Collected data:
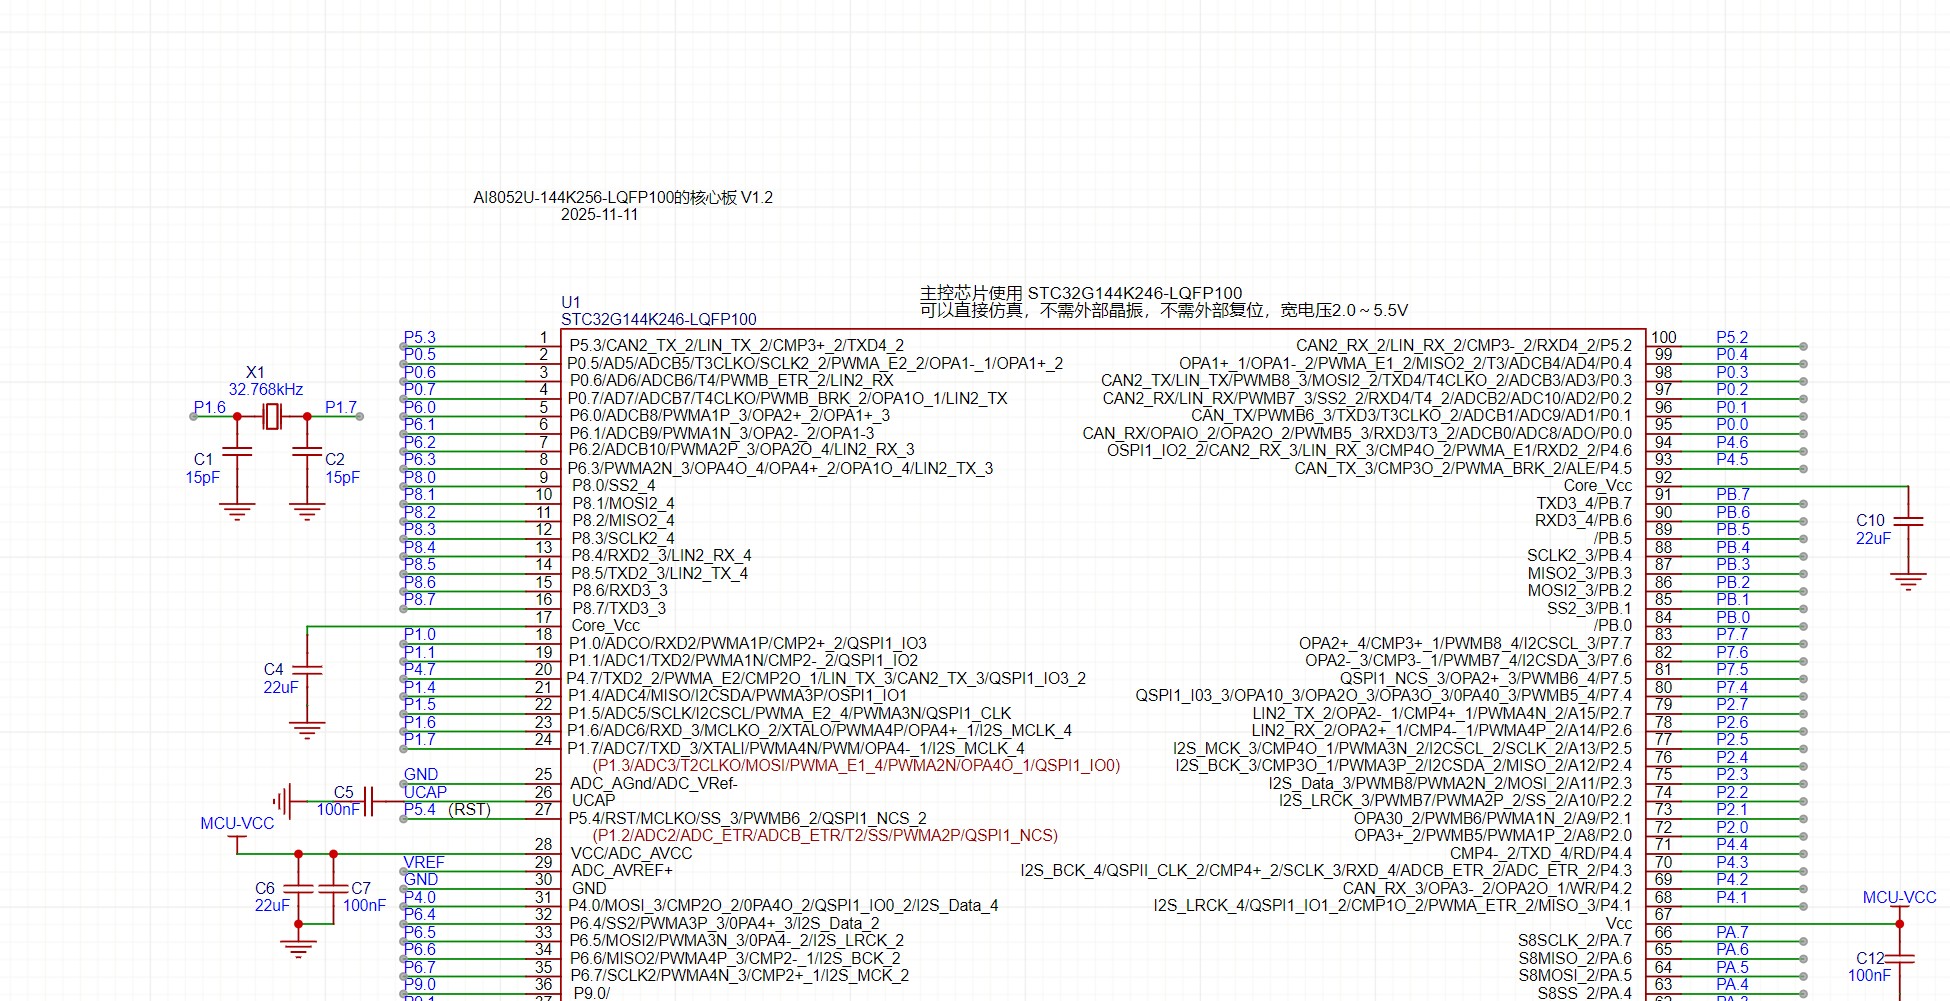The height and width of the screenshot is (1001, 1950).
Task: Click the P1.6 net label beside crystal X1
Action: pos(210,408)
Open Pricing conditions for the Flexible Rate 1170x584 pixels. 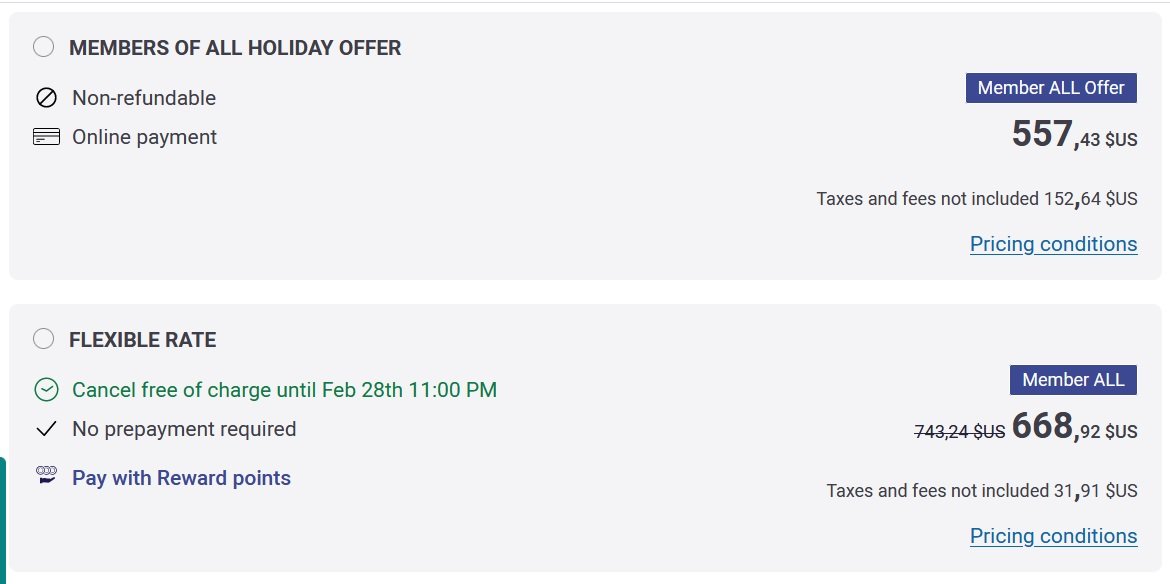[1054, 536]
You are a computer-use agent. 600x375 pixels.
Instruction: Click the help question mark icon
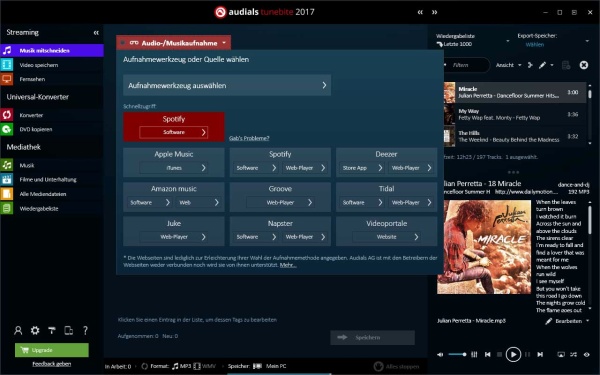[85, 330]
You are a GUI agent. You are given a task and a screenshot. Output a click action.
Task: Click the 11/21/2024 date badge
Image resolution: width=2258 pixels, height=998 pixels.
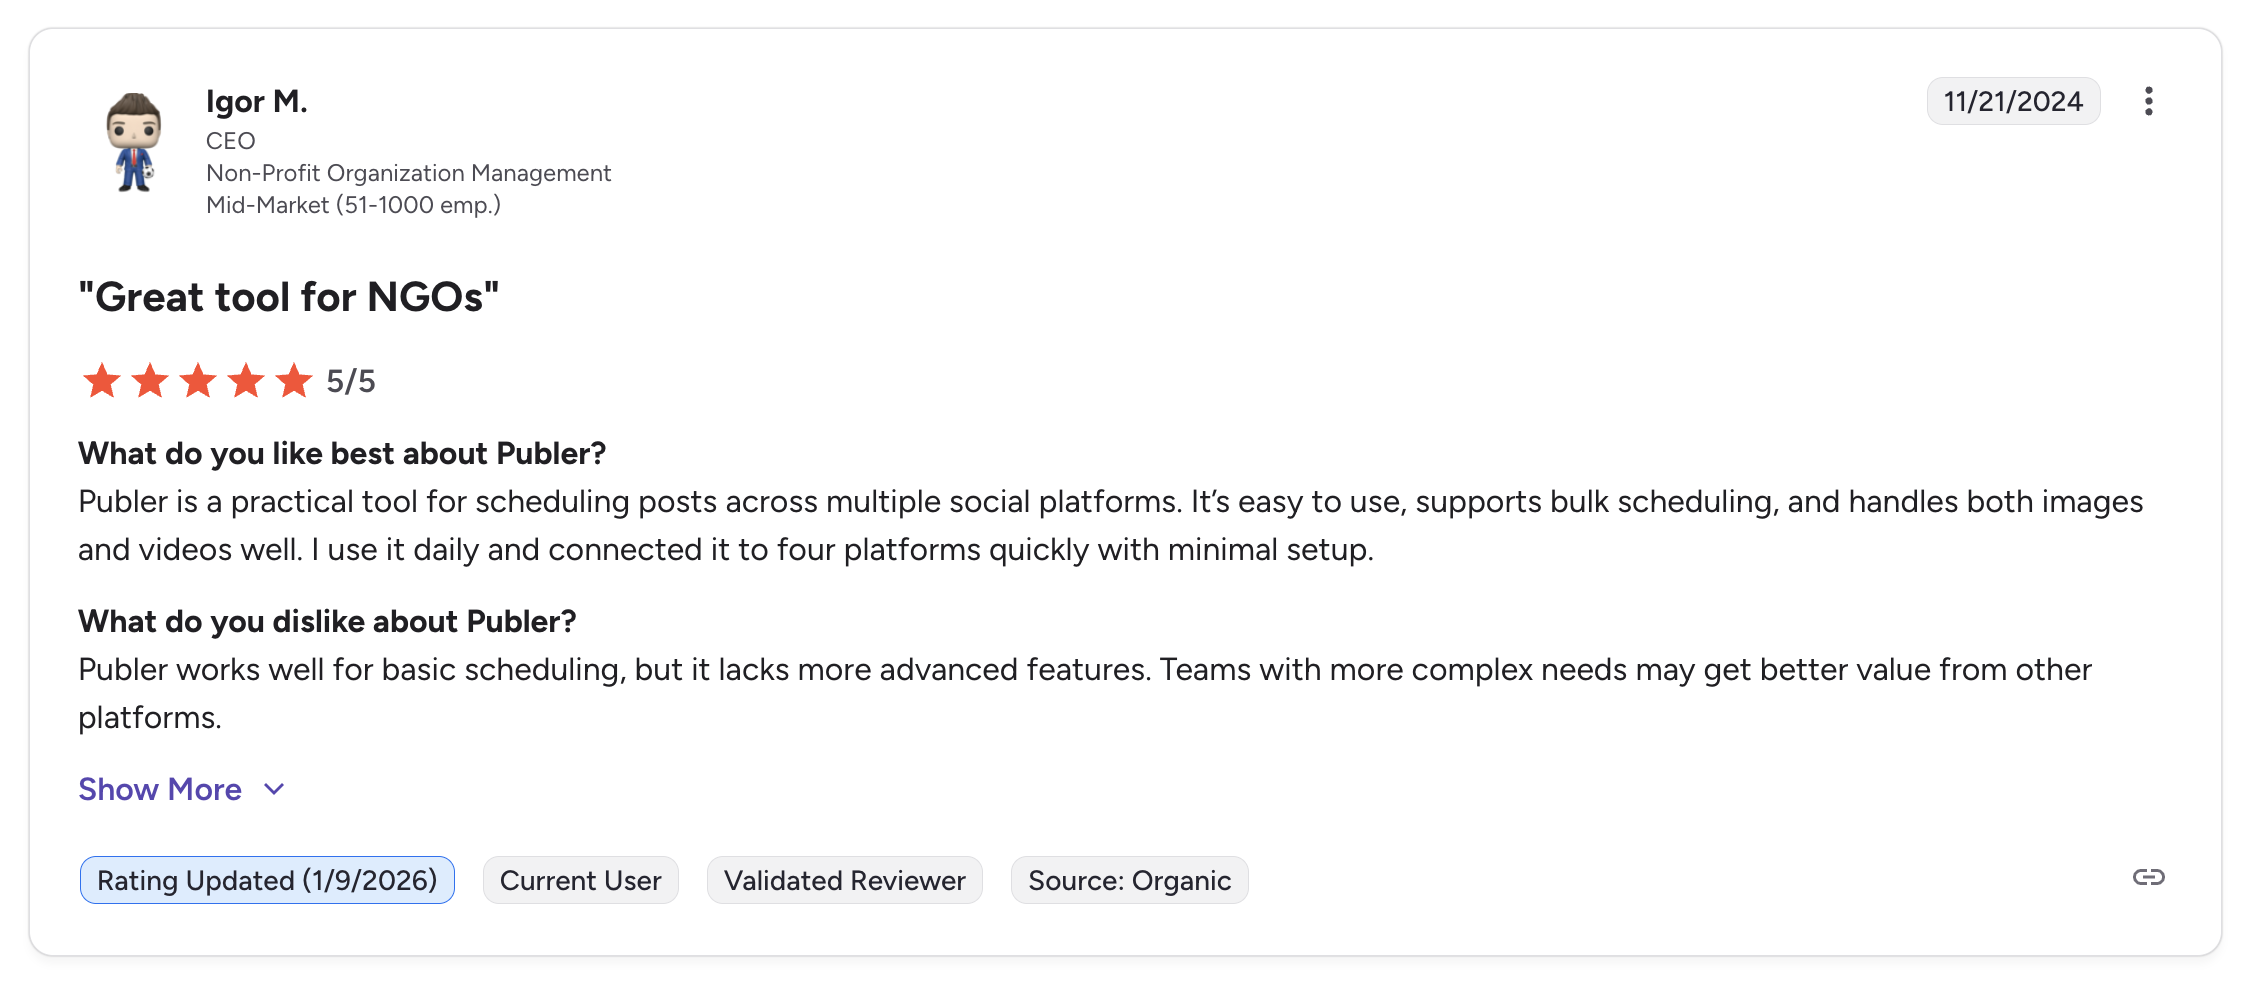pos(2013,100)
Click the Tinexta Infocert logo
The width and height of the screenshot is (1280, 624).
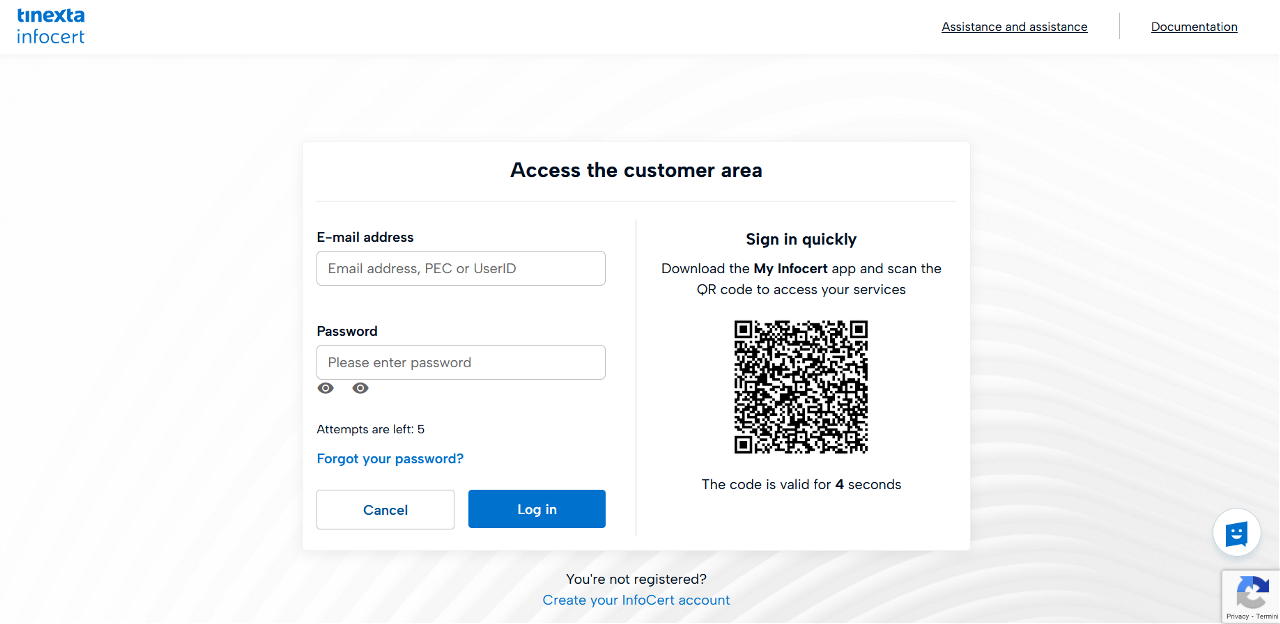pyautogui.click(x=51, y=26)
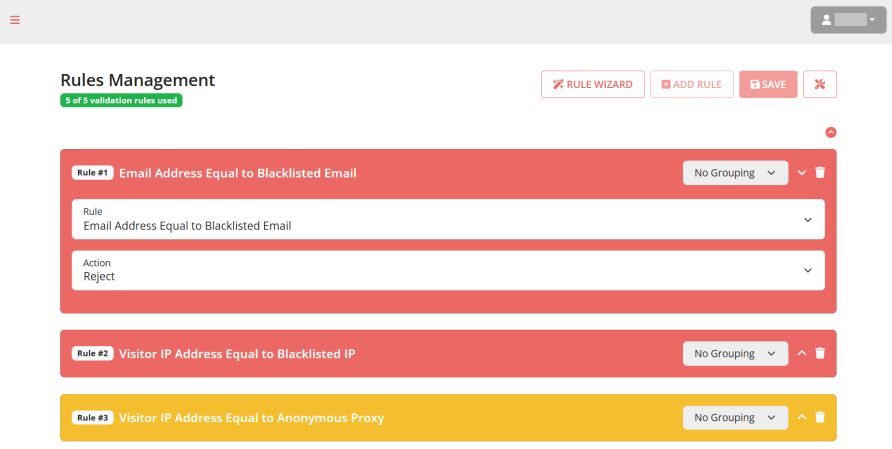Click the Add Rule button
The image size is (892, 449).
pyautogui.click(x=692, y=84)
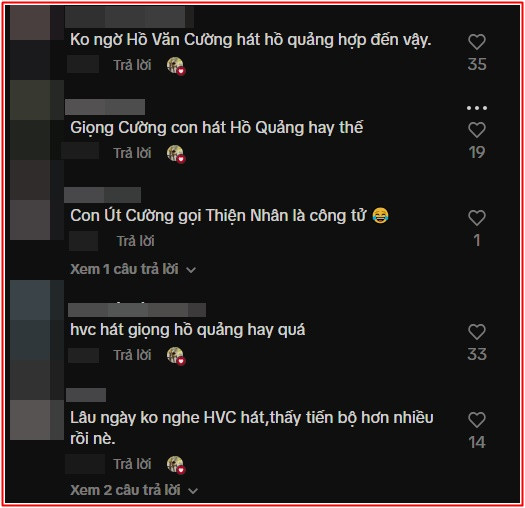Reply to the first comment via 'Trả lời'
Image resolution: width=525 pixels, height=508 pixels.
tap(132, 65)
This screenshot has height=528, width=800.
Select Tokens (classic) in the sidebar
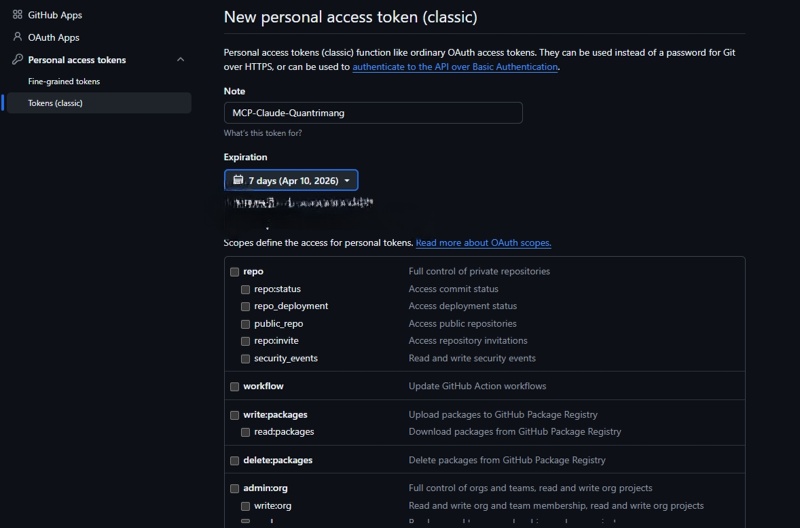[99, 103]
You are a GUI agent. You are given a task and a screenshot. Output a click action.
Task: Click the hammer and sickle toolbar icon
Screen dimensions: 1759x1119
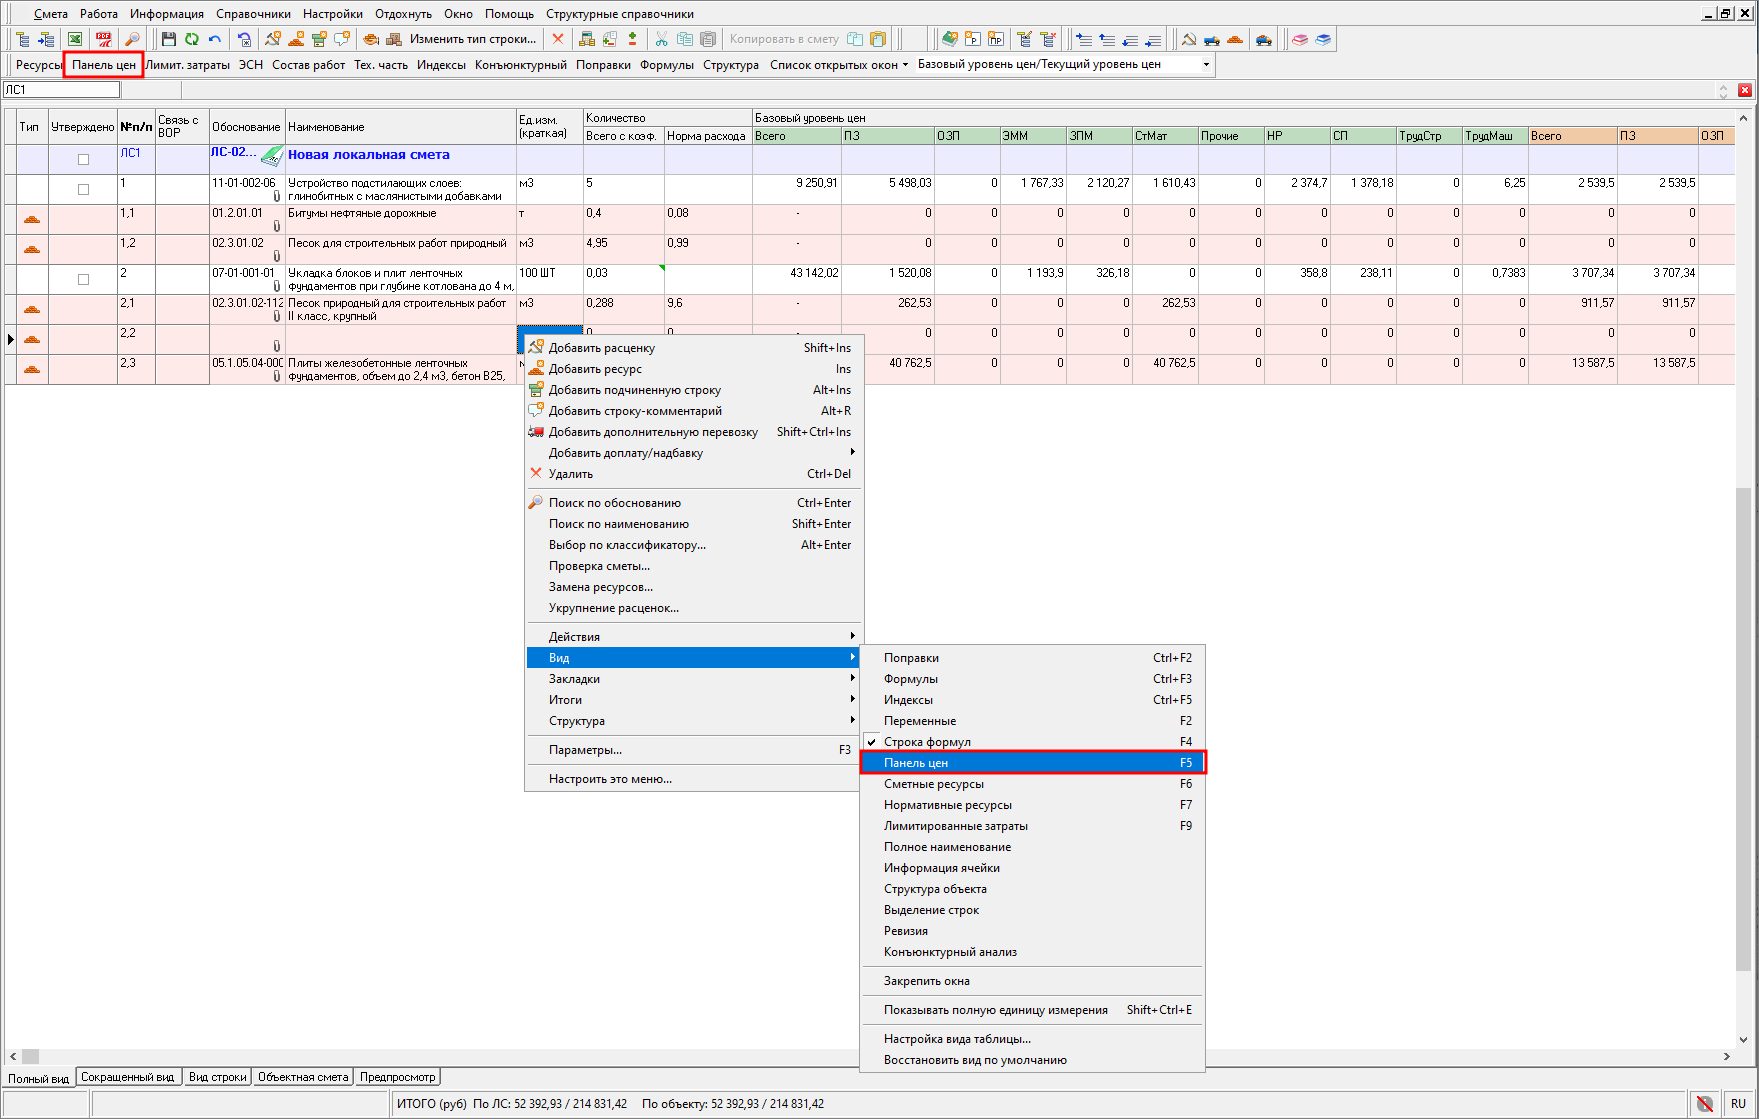click(x=1188, y=39)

• **Aim of the task**
Omit the pictures and retype exactly the lines from the one containing "This screenshot has height=528, width=800." through the end of the entries above.

• **Exercise solution**
This screenshot has height=528, width=800.
Select Tokens (classic) in the sidebar
[99, 103]
You are a GUI agent. You are given a task and a screenshot. Output a click action.
Task: Click the hammer and sickle toolbar icon
Screen dimensions: 1759x1119
click(x=1188, y=39)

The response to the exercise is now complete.